**Direction**:
Output the lines between the one containing "Switch to the Lagen tab" and the one containing "click(934, 62)", inclusive, as a Markdown table with columns n and Line, leaving out blank lines.

**Listed records**:

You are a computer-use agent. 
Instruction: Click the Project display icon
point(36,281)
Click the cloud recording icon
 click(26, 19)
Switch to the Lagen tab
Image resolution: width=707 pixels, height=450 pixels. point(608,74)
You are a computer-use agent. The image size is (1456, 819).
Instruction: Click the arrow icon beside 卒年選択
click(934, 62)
...
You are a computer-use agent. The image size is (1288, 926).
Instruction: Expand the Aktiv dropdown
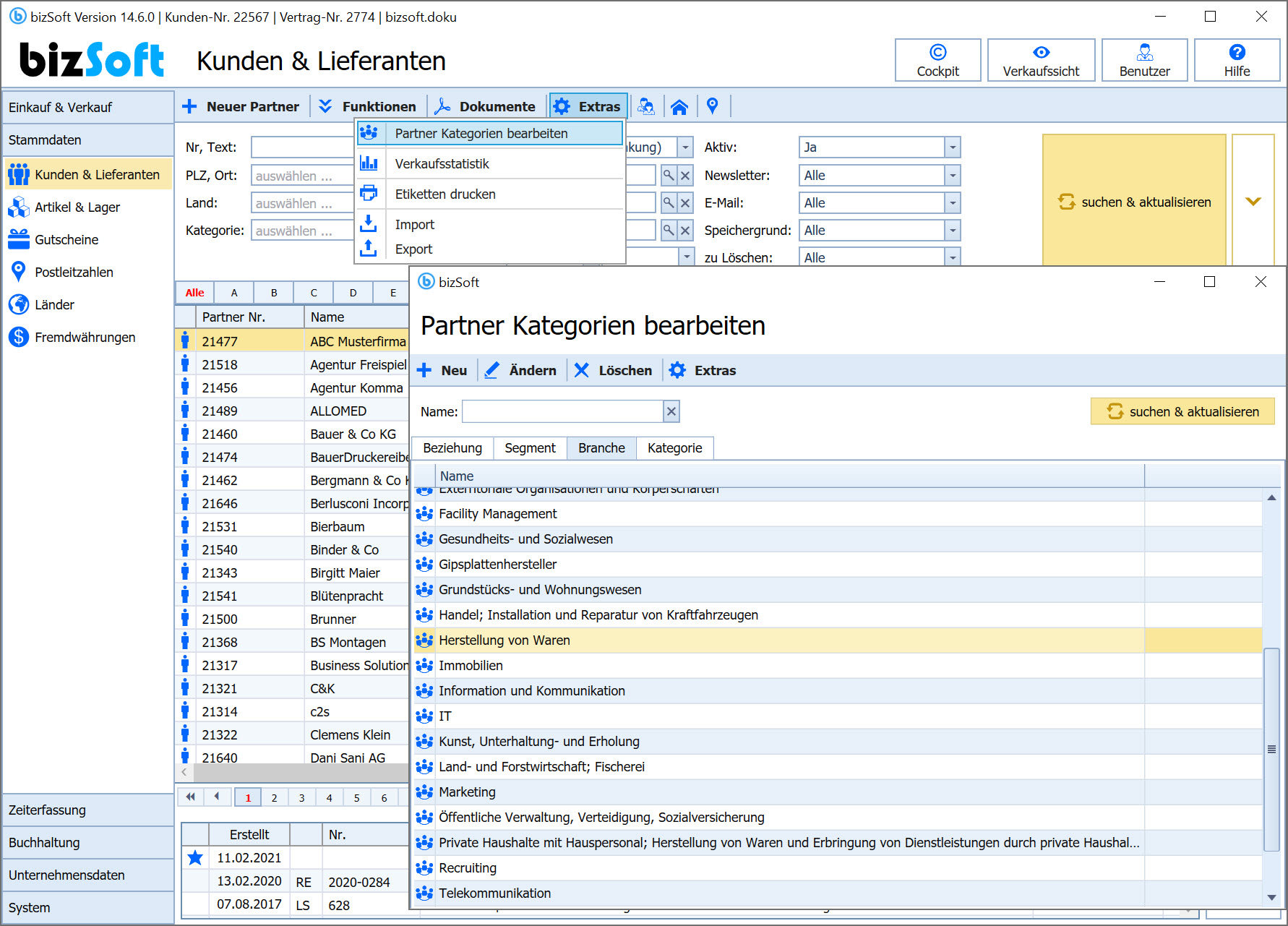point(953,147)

**Response**:
| n | Line |
|---|---|
| 1 | Switch to the Lagen tab |
| 2 | Image resolution: width=707 pixels, height=450 pixels. point(608,74) |
| 3 | You are a computer-use agent. The image size is (1456, 819). |
| 4 | Instruction: Click the arrow icon beside 卒年選択 |
| 5 | click(934, 62) |